== Text section ==

++++++++++

What Romney really said was: “I will eliminate all programs by this test: Is the program so critical it’s worth borrowing money from China to finance it? …I’m gonna stop the subsidy to PBS, I’m gonna stop the subsidy to other things. I Like PBS, I love Big Bird… but I’m not going to keep spending money on things to borrow money from China to pay for it.”

After Romney’s “Death to Big Bird” speech, American Thinker asked why, Elmo, Bert & Ernie, and Big Bird should continue to receive more than $7 million annually in federal subsidies when, according to the tax forms, Sesame Street was paved in gold.

“[T]he President of Sesame Workshop, Gary Knell, received in 2008 a salary of $956,513. In that sense, Big Bird and Sen. Harry Reid embody the same mystifying phenomenon: they’ve been in “public service” their entire lives and have somehow wound up as multimillionaires.”

“[T]he 990 also revealed that Sesame Workshop received $44,984,003 in royalties last year, which includes sales of Sesame Street brand merchandise like “Tickle Me Elmo” dolls. That means Big Bird made five times in merchandise sales than what he received in government grants.”

++++++++++

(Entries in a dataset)
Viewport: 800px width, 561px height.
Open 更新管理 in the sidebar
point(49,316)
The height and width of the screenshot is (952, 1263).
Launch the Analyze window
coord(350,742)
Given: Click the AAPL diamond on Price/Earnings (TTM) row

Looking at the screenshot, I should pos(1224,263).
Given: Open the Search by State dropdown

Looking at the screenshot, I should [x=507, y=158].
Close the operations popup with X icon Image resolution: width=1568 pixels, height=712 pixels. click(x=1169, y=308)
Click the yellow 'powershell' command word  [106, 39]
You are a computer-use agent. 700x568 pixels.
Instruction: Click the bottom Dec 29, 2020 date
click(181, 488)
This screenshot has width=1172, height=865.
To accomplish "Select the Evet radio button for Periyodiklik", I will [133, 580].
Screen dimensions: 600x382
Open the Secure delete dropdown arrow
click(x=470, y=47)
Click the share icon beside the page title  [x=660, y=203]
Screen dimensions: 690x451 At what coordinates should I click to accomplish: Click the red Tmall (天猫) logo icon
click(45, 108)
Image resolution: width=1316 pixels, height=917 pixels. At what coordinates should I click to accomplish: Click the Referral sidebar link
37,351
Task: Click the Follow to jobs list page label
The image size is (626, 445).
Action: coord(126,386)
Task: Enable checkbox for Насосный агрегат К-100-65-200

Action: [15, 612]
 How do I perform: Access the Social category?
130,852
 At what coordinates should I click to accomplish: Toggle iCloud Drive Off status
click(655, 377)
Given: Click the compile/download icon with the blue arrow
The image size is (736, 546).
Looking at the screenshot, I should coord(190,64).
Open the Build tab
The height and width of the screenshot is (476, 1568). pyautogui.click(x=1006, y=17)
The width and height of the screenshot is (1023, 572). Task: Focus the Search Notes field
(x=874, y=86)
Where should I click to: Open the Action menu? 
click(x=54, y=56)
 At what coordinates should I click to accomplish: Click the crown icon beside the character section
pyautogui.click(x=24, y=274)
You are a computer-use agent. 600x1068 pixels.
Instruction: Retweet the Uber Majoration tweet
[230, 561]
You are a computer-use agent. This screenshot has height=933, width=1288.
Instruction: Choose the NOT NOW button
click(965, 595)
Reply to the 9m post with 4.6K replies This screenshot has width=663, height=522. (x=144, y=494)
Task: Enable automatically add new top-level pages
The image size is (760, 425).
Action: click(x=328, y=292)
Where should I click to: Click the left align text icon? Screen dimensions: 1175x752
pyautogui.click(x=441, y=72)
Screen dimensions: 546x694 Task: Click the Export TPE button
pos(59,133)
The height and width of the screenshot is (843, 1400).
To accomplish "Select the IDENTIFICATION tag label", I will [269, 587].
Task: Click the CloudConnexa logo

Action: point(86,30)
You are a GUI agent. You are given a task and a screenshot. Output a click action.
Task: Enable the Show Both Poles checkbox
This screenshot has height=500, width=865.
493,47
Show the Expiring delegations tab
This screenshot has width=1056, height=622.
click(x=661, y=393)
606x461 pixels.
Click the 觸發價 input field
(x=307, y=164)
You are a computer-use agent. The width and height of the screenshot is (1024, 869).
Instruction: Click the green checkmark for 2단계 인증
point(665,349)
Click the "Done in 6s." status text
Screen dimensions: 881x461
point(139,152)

++++++++++

== What you should do ==
Answer these questions about the text on Romney and Big Bird:
1. Which subsidy did Romney first say he would stop?
2. What salary did Gary Knell receive in 2008?
3. How much did Sesame Workshop receive in royalties, according to the 990?
These entries have nothing to do with the text.

== Problem solution ==
1. The subsidy to PBS.
2. $956,513.
3. $44,984,003.